WHAT THIS TASK INVOLVES. Locate each line below that contains the word "agent" and copy those lines out in full.
= = =
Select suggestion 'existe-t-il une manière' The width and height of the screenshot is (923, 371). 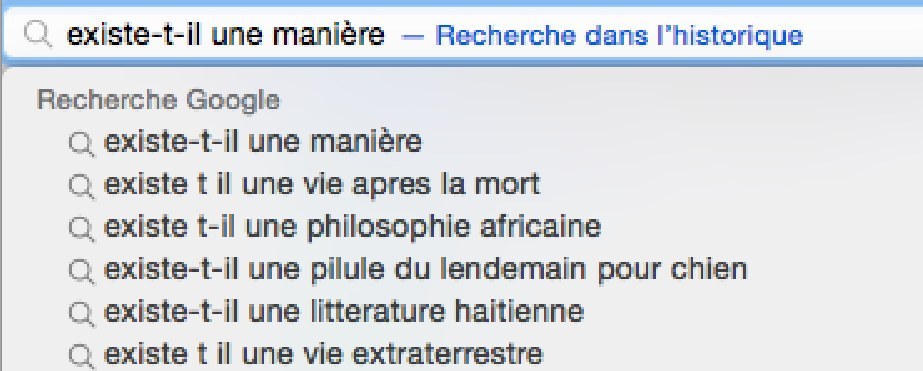(263, 142)
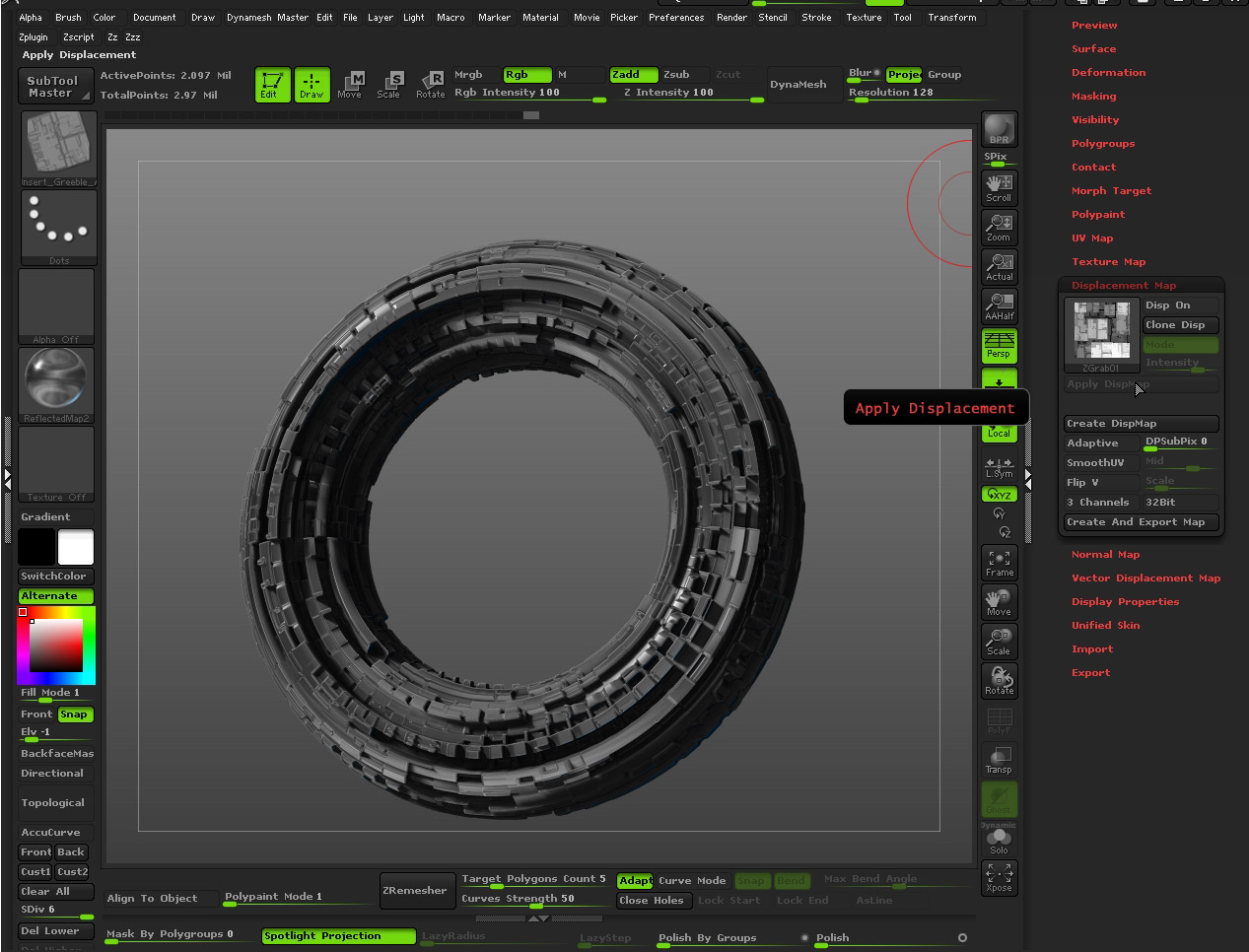Activate the Edit mode icon
The image size is (1249, 952).
coord(272,85)
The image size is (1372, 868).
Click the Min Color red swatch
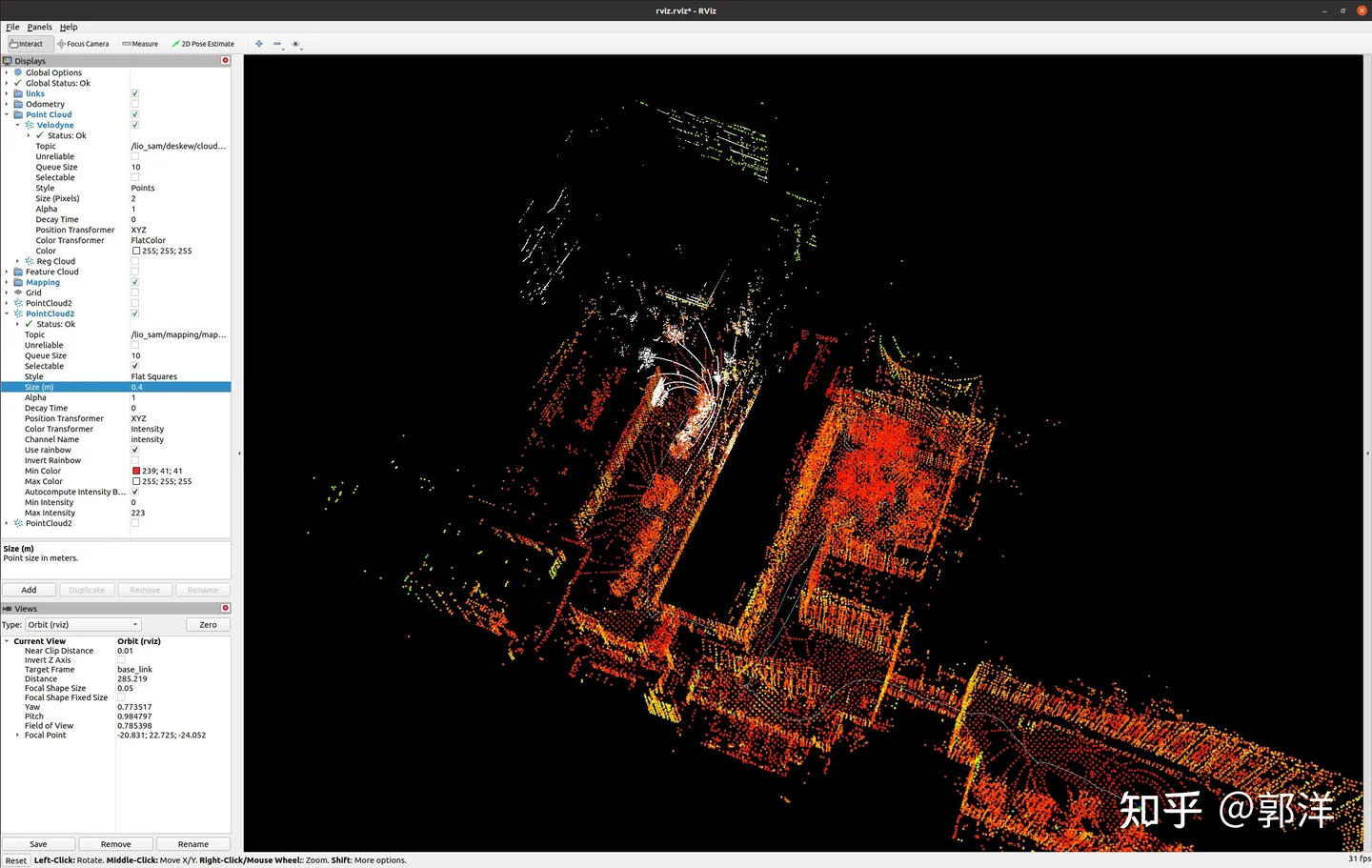136,471
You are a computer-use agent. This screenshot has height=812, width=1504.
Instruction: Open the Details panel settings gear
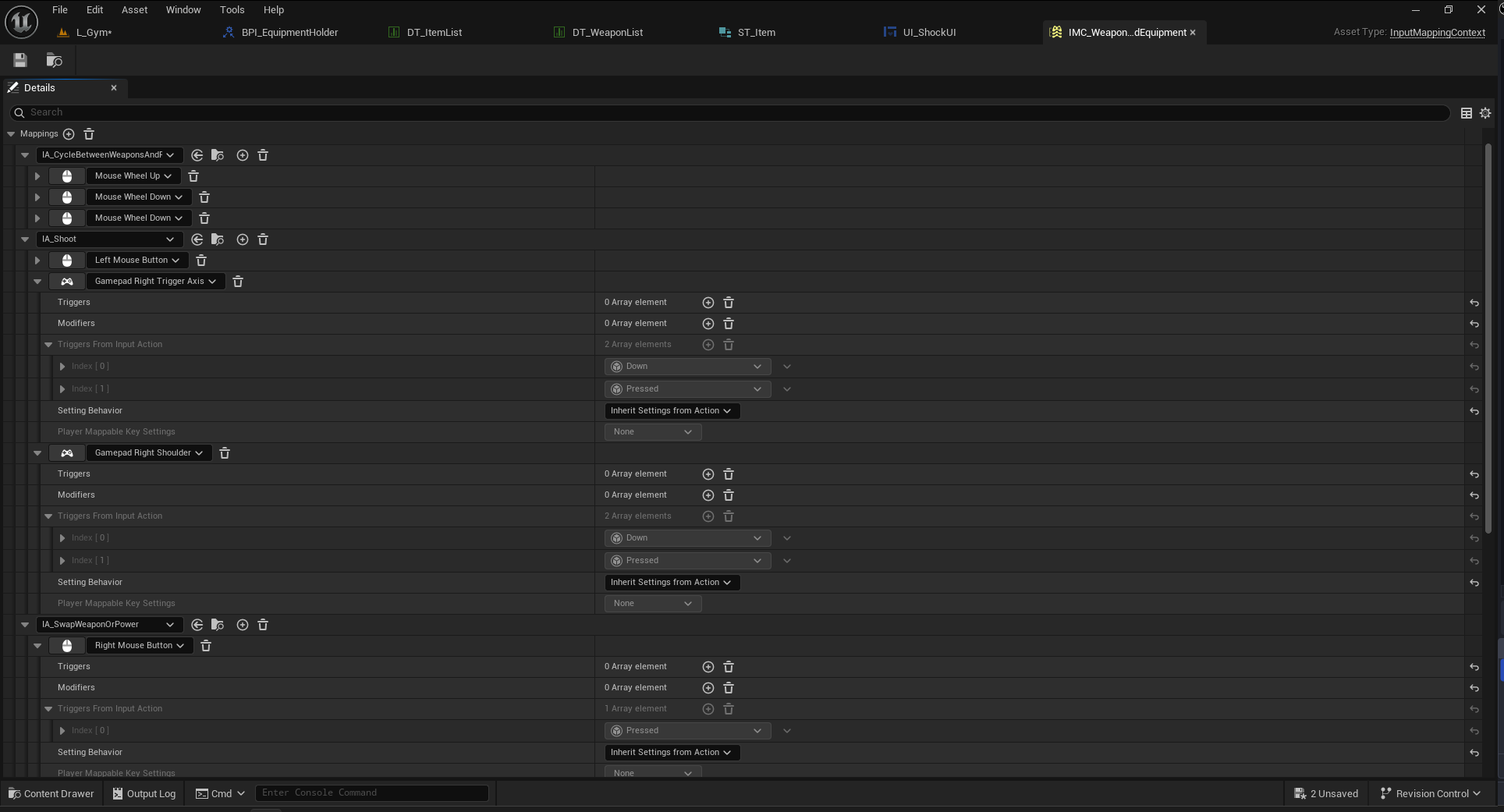(1485, 113)
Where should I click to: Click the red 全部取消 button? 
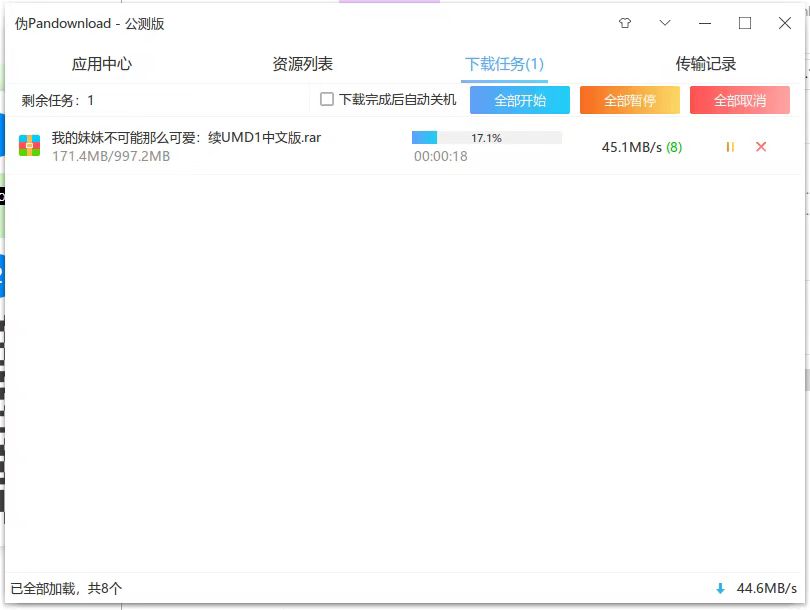(740, 100)
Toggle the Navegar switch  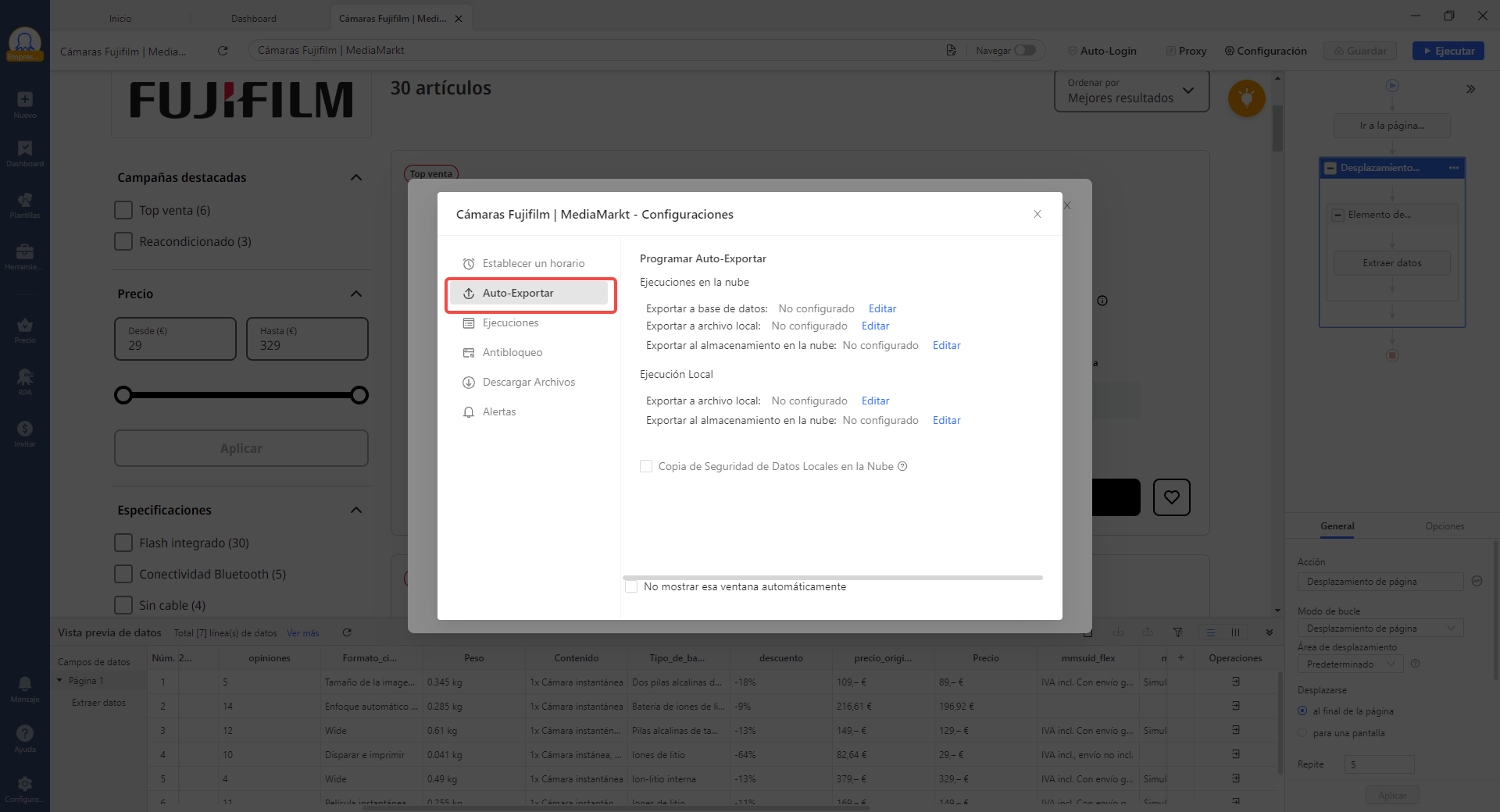[1024, 51]
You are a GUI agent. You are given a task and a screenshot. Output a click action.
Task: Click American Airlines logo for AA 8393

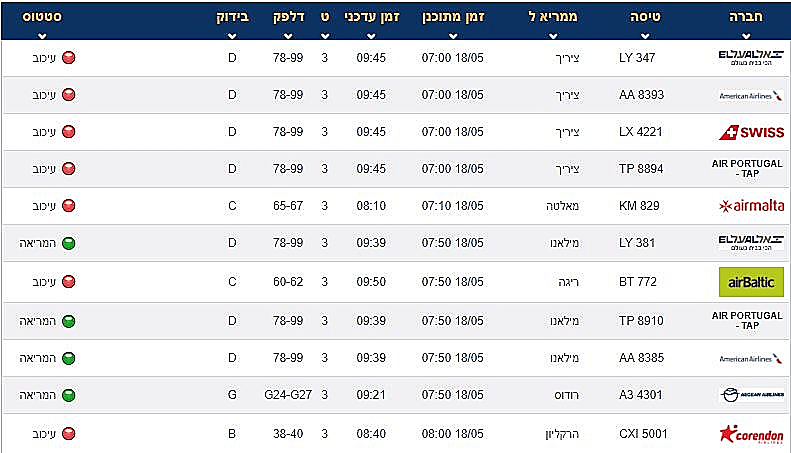(x=751, y=95)
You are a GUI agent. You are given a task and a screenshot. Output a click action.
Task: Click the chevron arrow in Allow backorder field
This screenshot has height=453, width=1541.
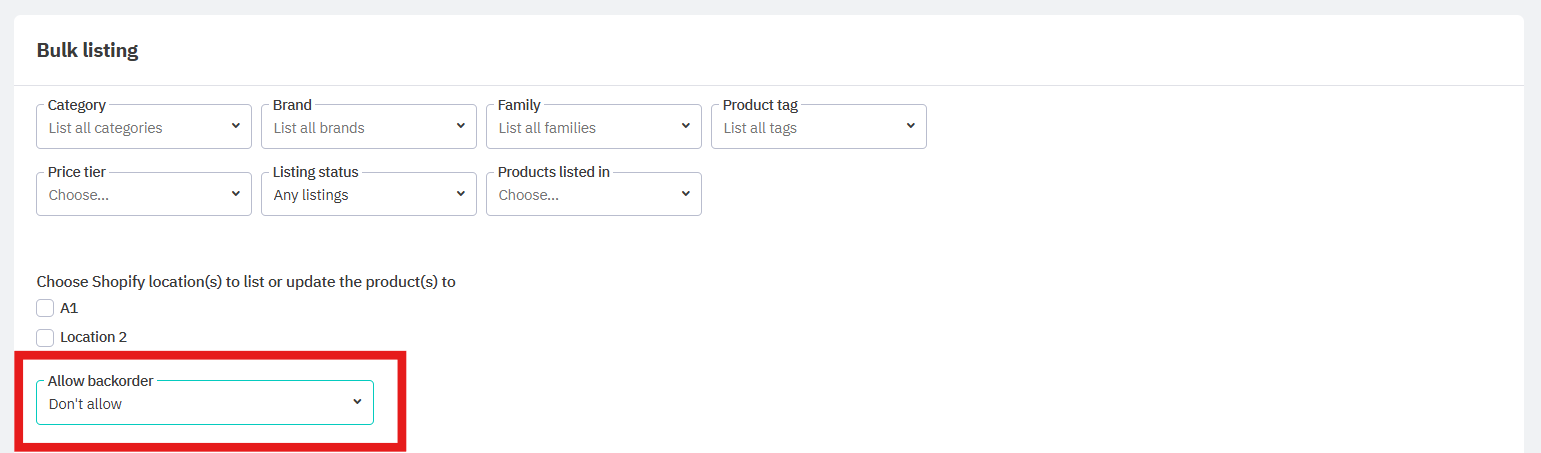357,402
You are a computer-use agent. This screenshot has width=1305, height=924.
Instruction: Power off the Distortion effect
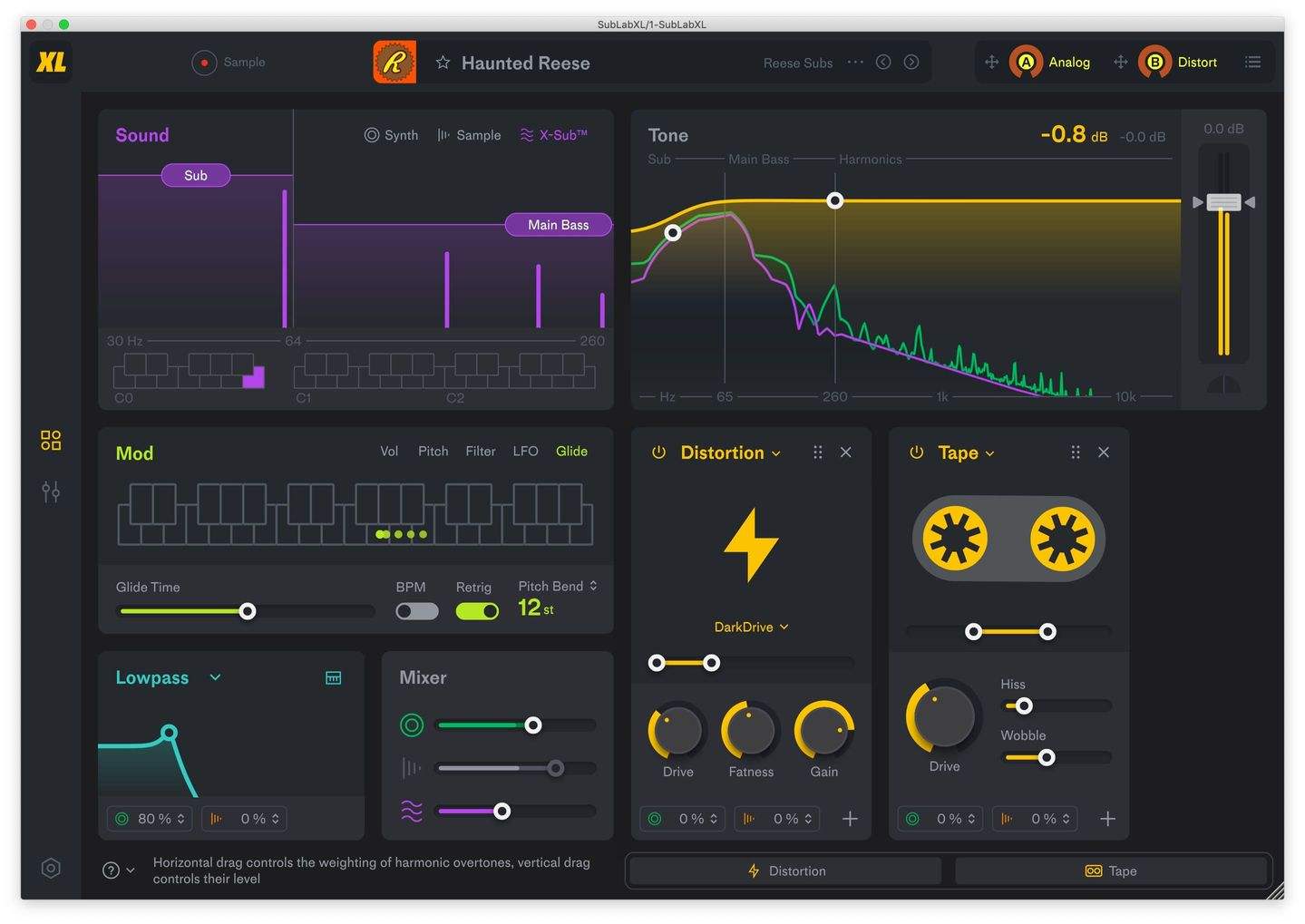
= = =
PROBLEM SOLUTION.
You are a computer-use agent. This screenshot has height=812, width=1504.
You are a GUI agent. You are given a task and a screenshot. Output a click action.
You are a GUI agent. You are given a task and a screenshot. Output a click action.
You are a computer-use agent. This screenshot has width=1305, height=924.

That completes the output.